5. It Turns a Moral Wrong into a Civil Right

In its discussion of this reason to oppose same-sex marriage, TFP again refers to its bogus ‘natural law’. Same-sex marriage (always in inverted commas on its website ) is opposed to nature, according to TFP. Again this is stated rather than argued, but as I’ve often pointed out, bonobos, our closest living relatives, engage in homosexual acts on a regular basis. Of course, they don’t marry, because marriage isn’t natural, it’s a human construction, and mostly a quite usefiul one, though not necessary for child-rearing, or for permanent monogamous relationships. Further to this, researchers have observed homosexual acts in between 500 and 1500 non-human species, so it seems to be natural enough.

6. It Does Not Create a Family but a Naturally Sterile Union

Again TFP makes ad nauseum use of the word ‘nature’ to give credit to its views. But the fact that same-sex couples can’t have offspring without outside help isn’t a reason to debar them from a union that serves multiple purposes. Moreover, it’s quite reasonable for homosexual males or females to feel that they would make good parents, and to yearn to be parents, and there is no reason why this should yearning should be opposed, if the opportunity to parent a child arises. Adopted children are often brought up in loving and happy environments, and succeed accordingly.

7. It Defeats the State’s Purpose of Benefiting Marriage. 

It’s hardly for the TFP or any other organisation to tell us what the State’s purpose is regarding marriage. Most advanced states provide benefits for children, regardless of the marital status of the mother. This is very important, considering the large number of single-parent (mostly female) families we have today. The state also doesn’t distinguish between marriage and de facto relationships when it dispenses benefits. The TFP is obviously out of date on this one.

8. It Imposes Its Acceptance on All Society

States are legalising same-sex marriage around the western world under public pressure. Here in Australia, where same-sex marriage hasn’t yet been legalised, polls have indicated that same-sex marriage is clearly acceptable to the majority. Where it is up to courts to decide, as occurred recently in the USA, the process is too complex to cover here, but it’s clear that the public’s attitude to same-sex marriage in every advanced or developed nation has undergone a seismic shift in a relatively short period – the last ten years or so.

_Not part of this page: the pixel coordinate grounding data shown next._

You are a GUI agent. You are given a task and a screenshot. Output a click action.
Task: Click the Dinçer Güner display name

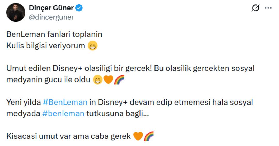click(x=51, y=8)
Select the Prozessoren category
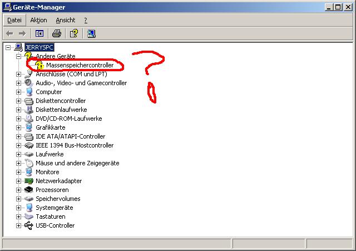This screenshot has width=356, height=251. click(x=52, y=190)
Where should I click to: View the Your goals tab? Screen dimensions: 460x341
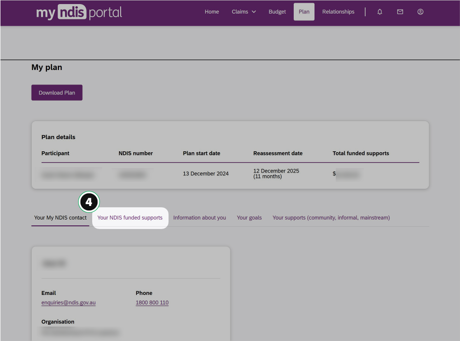click(249, 218)
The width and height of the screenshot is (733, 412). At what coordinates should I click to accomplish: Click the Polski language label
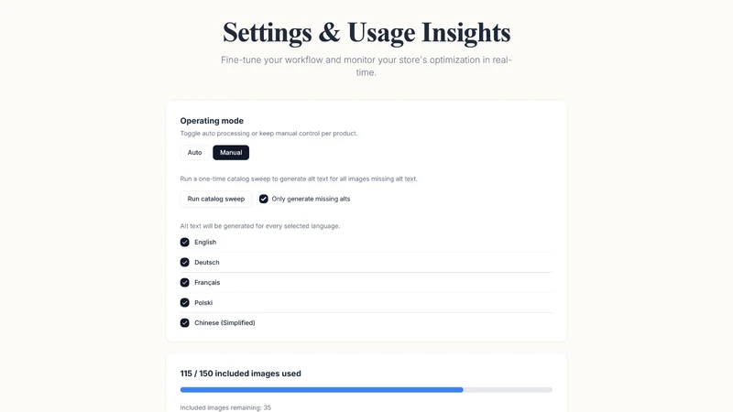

9. It Is the Cutting Edge of the Sexual Revolution

Vive la révolution. Of course, TFP presents the slippery slope argument – paedophilia, bestiality and the like – so hurtful and offensive to the LGBT community. Again, there’s never any presentation of evidence or research, every proposition is presented as self-evident. It’s a profoundly anti-intellectual document.

10. It Offends God

This is, of course, presented as the main argument. Biblical quotes are given, including one in which their god’s mass immolation of ‘sodomites’ is celebrated. I don’t really see much point in questioning the supposedly offended feelings of a supposedly all-perfect, all-powerful invisible undetectable being. It’s all a fairly nasty fantasy.

There’s nothing more to say, and as an intellectual exercise this was probably a waste of time, as people who believe the above guff aren’t listening much. Any critical responses to their 10 propositions on the TFP website will be promptly deleted. There’s definitely no fun to be had with these guys. Their absolute certainty, and their inability and unwillingness to argue cogently or to examine evidence is a very disturbing sign, and a clear indication that they’re fuelled entirely by emotion. A passionate fear of change and difference. It all tends to reinforce the arguments against holding a plebiscite, in which, in Australia, people of this sort would actually be funded to give voice to their certainties with all the indignation of righteousness. They would be ruthless about their targets, and being patriarchal  – because preserving extreme patriarchy is what this is all about at base – they would be violent in their language and tactics. The best way to muzzle them would be to resolve this in parliament as soon as possible.